*Record extracts*.

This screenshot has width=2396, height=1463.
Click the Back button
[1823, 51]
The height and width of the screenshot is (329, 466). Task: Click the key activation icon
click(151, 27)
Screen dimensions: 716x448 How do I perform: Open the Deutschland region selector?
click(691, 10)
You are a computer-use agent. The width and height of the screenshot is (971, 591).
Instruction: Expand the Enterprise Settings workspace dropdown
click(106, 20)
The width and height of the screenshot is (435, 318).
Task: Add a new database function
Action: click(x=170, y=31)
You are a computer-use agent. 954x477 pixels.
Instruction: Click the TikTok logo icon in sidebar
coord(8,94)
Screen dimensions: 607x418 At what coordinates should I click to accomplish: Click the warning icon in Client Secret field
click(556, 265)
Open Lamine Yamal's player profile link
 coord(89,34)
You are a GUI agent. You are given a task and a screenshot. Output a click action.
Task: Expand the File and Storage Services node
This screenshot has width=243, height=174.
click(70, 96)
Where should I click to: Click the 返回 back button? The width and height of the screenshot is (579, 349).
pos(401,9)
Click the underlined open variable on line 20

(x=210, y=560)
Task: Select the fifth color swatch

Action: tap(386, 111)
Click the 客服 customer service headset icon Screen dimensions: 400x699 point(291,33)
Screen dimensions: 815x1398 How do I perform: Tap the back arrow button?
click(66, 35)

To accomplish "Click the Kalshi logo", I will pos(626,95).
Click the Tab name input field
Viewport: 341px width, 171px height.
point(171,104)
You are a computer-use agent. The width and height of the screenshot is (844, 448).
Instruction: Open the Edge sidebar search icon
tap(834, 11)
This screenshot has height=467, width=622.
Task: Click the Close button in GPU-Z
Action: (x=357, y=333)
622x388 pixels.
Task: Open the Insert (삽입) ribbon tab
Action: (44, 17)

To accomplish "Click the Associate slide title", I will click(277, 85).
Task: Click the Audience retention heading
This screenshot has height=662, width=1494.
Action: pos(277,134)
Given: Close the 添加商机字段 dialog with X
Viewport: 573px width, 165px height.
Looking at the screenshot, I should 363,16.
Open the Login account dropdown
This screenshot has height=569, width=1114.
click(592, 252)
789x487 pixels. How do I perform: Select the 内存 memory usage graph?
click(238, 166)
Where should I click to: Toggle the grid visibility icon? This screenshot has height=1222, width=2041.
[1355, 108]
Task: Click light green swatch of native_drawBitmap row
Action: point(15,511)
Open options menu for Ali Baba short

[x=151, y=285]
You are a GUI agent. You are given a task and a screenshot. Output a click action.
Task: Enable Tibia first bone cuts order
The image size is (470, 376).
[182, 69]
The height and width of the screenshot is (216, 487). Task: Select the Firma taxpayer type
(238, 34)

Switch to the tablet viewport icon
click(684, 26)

*Given exercise*.
Reproduce, word for word, the records between the line holding "Screen dimensions: 815x1398" and the line holding "Action: point(15,511)", inclusive.

*Exercise output*.
Screen dimensions: 815x1398 How do I perform: Tap the back arrow button?
click(66, 35)

To accomplish "Click the Kalshi logo", I will pos(626,95).
Click the Tab name input field
Viewport: 341px width, 171px height.
point(171,104)
You are a computer-use agent. The width and height of the screenshot is (844, 448).
Instruction: Open the Edge sidebar search icon
tap(834, 11)
This screenshot has height=467, width=622.
Task: Click the Close button in GPU-Z
Action: (x=357, y=333)
622x388 pixels.
Task: Open the Insert (삽입) ribbon tab
Action: (44, 17)

To accomplish "Click the Associate slide title", I will click(277, 85).
Task: Click the Audience retention heading
This screenshot has height=662, width=1494.
Action: pos(277,134)
Given: Close the 添加商机字段 dialog with X
Viewport: 573px width, 165px height.
Looking at the screenshot, I should 363,16.
Open the Login account dropdown
This screenshot has height=569, width=1114.
click(592, 252)
789x487 pixels. How do I perform: Select the 内存 memory usage graph?
click(238, 166)
Where should I click to: Toggle the grid visibility icon? This screenshot has height=1222, width=2041.
[1355, 108]
Task: Click light green swatch of native_drawBitmap row
Action: point(15,511)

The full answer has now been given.